Parable Against Persecution

According to Benjamin Franklin’s letters, he took the inspiration for two of his parables “from an ancient Jewish tradition”. 

One of these parables – commonly referred to as the Parable against Persecution, or Abraham and the Stranger – is a story about the biblical patriarch Abraham, told in King James Version language, which expounds the obligation of religious tolerance.

Although Franklin did not mention the second parable by name, this has long been thought to be his Parable on Brotherly Love, and in 1947 Rabbi Max Gruenewald demonstrated how it draws on rabbinic source materials.

Franklin (January 17, 1706–April 17, 1790) composed the Parable against Persecution no later than 1755 and brought it with him from the American colonies to England.

Exceedingly fond of hoaxes, he memorised the parable and would “read” it aloud from the Book of Genesis, thus “proving” the scriptural importance of religious tolerance to his listeners.

Below is the version of Franklin’s parable offered at Founders Online, a National Archives website providing fully annotated documents from the Founding Fathers Papers projects:

1. And it came to pass after these Things, that Abraham sat in the Door of his Tent, about the going down of the Sun.

2. And behold a Man, bowed with Age, came from the Way of the Wilderness, leaning on a Staff.

3. And Abraham arose and met him, and said unto him, Turn in, I pray thee, and wash thy Feet, and tarry all Night, and thou shalt arise early on the Morrow, and go on thy Way.

4. And the Man said, Nay, for I will abide under this Tree.

5. But Abraham pressed him greatly; so he turned, and they went into the Tent; and Abraham baked unleavend Bread, and they did eat.

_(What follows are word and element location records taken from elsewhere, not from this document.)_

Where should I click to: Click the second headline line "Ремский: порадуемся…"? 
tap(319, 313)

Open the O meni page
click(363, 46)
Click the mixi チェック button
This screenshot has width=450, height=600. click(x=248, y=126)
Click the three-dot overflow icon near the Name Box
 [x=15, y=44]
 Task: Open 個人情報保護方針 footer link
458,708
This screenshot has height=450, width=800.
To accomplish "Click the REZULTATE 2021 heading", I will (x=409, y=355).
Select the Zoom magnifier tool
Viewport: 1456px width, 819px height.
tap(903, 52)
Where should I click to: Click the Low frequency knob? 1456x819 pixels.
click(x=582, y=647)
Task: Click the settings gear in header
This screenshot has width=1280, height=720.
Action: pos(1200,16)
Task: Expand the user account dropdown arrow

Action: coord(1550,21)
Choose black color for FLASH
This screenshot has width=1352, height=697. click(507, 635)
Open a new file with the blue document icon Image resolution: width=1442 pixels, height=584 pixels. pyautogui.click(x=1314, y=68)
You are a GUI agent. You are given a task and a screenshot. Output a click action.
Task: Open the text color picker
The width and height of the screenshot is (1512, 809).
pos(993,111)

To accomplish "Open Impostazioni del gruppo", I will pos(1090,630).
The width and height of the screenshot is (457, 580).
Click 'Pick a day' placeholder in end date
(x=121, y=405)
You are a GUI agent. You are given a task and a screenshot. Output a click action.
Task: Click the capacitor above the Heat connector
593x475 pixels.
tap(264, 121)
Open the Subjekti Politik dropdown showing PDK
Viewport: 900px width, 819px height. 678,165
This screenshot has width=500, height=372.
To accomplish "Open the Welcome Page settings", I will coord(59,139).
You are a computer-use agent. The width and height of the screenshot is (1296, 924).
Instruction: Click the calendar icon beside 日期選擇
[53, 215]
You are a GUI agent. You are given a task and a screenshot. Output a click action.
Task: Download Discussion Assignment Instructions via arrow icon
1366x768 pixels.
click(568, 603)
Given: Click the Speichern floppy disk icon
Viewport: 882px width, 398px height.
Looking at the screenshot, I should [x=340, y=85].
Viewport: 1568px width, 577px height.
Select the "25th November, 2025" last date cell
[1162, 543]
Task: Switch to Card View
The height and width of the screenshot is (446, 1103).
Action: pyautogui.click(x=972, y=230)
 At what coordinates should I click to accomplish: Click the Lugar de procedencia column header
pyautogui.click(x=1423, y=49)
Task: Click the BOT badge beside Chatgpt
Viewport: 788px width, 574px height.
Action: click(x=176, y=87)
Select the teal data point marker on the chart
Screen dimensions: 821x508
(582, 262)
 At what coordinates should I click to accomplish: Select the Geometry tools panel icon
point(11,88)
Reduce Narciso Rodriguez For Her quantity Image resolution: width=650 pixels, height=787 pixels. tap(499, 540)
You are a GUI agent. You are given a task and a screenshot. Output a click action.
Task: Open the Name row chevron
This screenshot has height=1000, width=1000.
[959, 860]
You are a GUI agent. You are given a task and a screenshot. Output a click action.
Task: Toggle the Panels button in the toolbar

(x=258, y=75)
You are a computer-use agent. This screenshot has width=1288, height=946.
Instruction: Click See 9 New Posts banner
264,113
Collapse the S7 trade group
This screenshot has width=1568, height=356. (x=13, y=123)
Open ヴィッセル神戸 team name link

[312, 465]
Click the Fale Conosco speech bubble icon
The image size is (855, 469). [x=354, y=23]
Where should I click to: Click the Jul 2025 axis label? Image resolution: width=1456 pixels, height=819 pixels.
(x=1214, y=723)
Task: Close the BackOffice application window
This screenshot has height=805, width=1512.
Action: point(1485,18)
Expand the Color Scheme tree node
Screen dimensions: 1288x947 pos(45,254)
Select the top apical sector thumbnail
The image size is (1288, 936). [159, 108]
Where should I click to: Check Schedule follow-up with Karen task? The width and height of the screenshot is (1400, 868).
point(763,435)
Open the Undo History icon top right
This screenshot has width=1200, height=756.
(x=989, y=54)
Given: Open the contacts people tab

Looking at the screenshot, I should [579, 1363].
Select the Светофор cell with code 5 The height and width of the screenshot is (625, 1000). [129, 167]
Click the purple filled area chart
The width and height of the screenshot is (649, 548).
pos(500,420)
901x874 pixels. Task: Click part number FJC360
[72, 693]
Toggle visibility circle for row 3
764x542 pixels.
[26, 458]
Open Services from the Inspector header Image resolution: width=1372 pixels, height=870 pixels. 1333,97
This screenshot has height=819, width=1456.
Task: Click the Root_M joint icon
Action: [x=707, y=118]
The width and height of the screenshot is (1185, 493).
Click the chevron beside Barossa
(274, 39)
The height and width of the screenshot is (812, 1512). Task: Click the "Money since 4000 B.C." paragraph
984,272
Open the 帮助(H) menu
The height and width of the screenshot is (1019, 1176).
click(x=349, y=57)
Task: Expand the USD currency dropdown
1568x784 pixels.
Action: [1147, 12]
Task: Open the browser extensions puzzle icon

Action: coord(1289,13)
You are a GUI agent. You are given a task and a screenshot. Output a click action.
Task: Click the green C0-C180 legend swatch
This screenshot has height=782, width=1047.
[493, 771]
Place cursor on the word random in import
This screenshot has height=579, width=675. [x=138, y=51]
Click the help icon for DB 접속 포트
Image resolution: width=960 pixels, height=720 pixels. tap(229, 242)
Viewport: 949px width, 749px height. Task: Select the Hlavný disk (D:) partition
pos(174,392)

6. And when Abraham saw that the Man blessed not God, he said unto him, Wherefore dost thou not worship the most high God, Creator of Heaven and Earth?

7. And the Man answered and said, I do not worship the God thou speakest of; neither do I call upon his Name; for I have made to myself a God, which abideth alway in mine House, and provideth me with all Things.

8. And Abraham’s Zeal was kindled against the Man; and he arose, and fell upon him, and drove him forth with Blows into the Wilderness.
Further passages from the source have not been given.